Exercise materials:
*** Begin section ***

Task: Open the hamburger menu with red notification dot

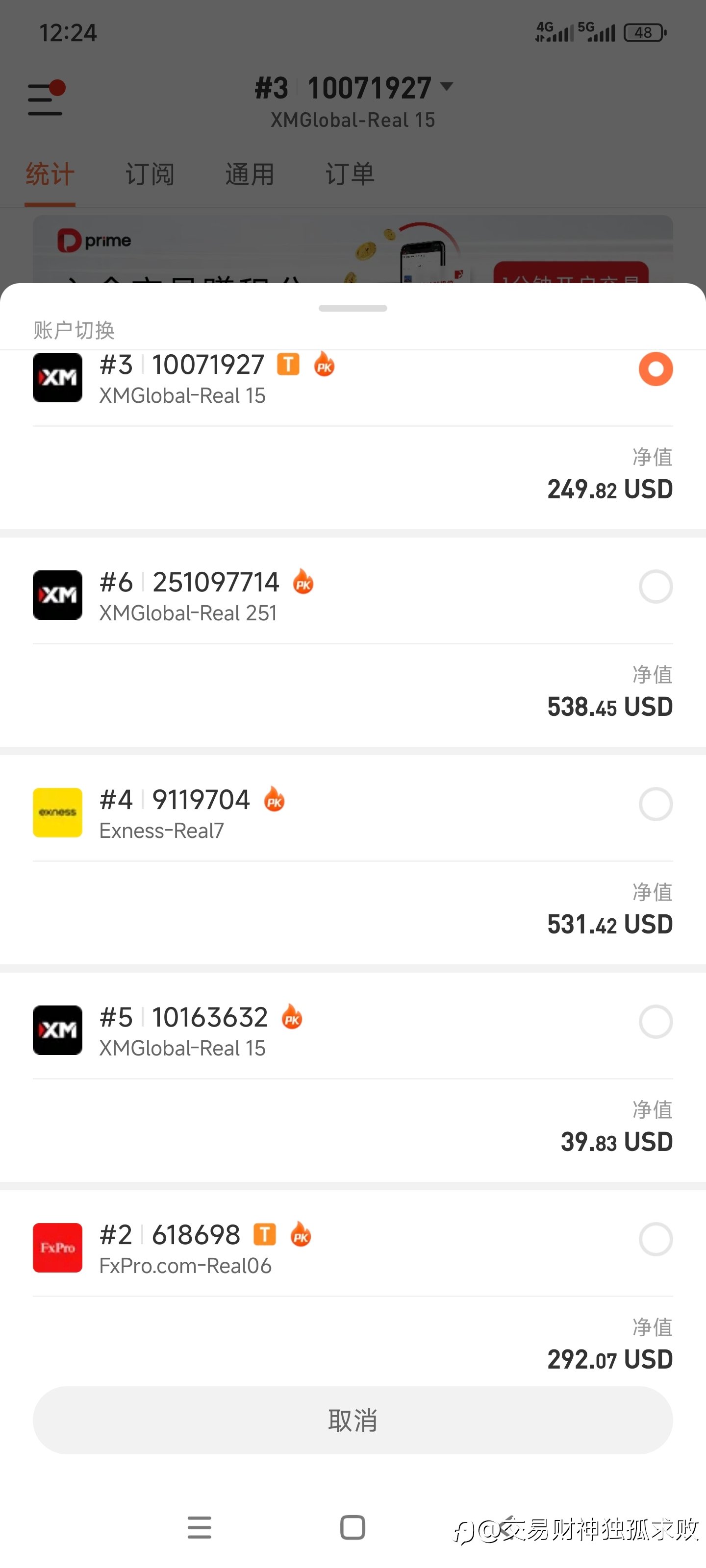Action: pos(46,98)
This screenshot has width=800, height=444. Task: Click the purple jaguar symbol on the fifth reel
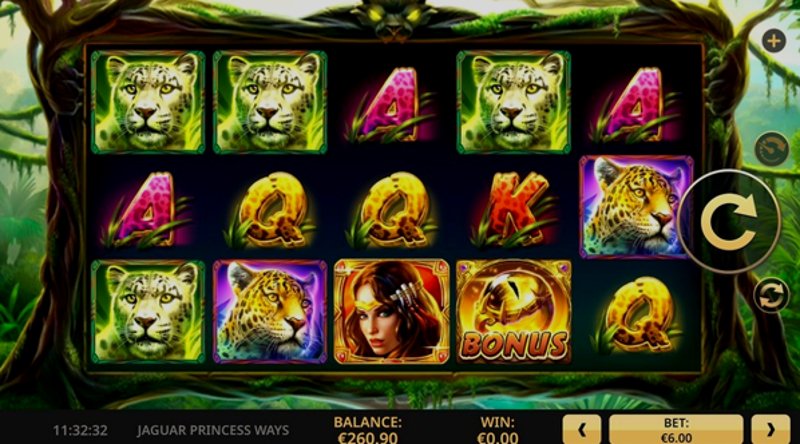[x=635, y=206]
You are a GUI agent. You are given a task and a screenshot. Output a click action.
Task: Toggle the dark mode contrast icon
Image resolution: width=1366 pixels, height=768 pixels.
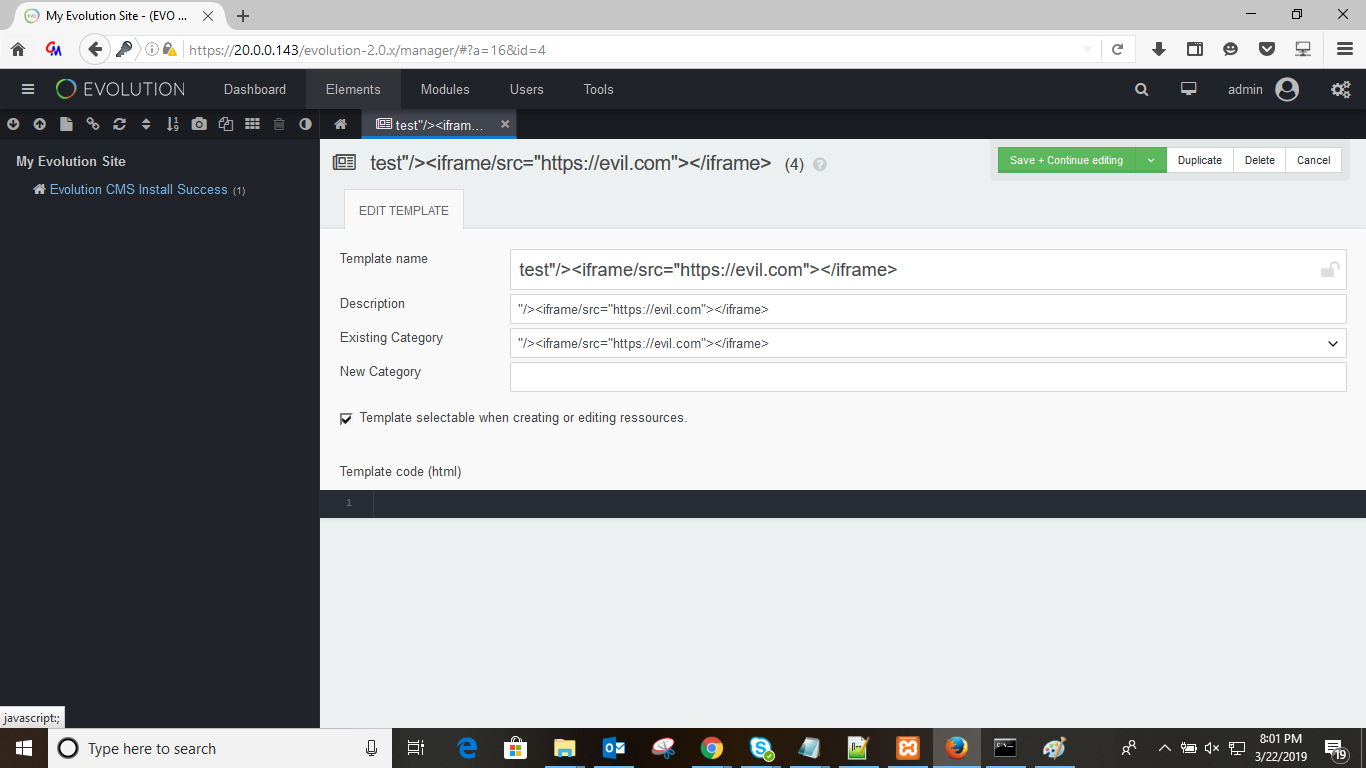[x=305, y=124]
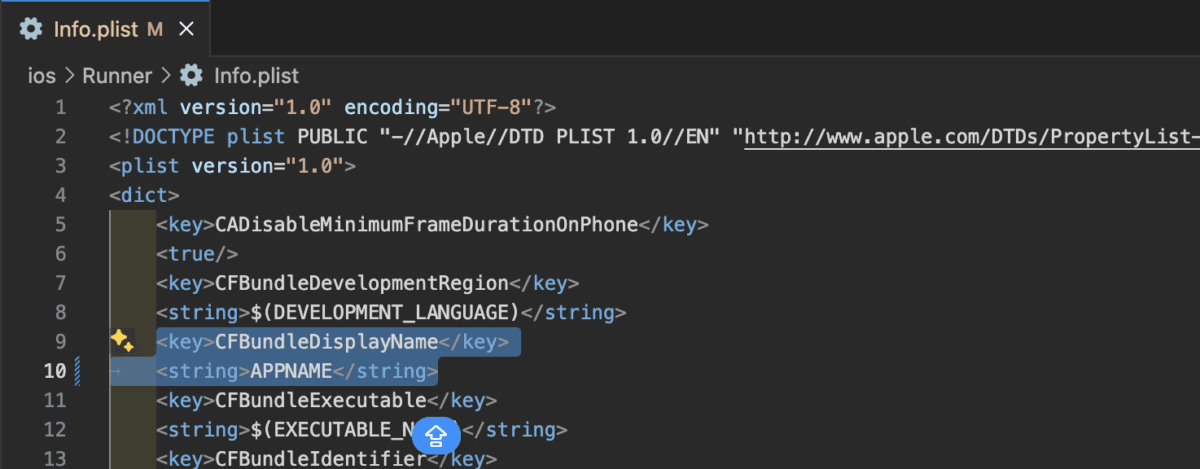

*** End section ***
*** Begin section ***

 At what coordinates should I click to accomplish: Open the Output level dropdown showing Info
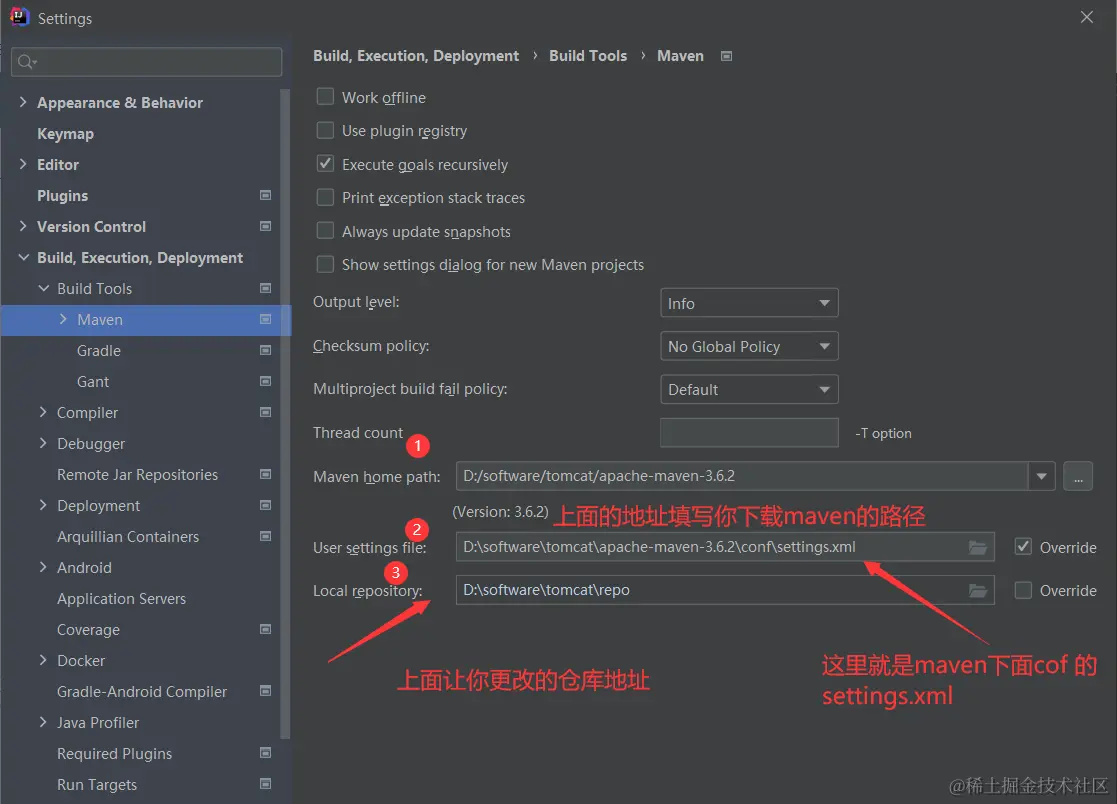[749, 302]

*** End section ***

Print, word for word, the lines above that run from the line containing "Task: Open the" to the line containing "You are a GUI", both included. Keep the pictures out.

Task result:
Task: Open the hamburger menu with red notification dot

Action: pos(46,98)
This screenshot has width=800, height=444. Task: Click the purple jaguar symbol on the fifth reel
[x=635, y=206]
You are a GUI agent. You are given a task and a screenshot. Output a click action.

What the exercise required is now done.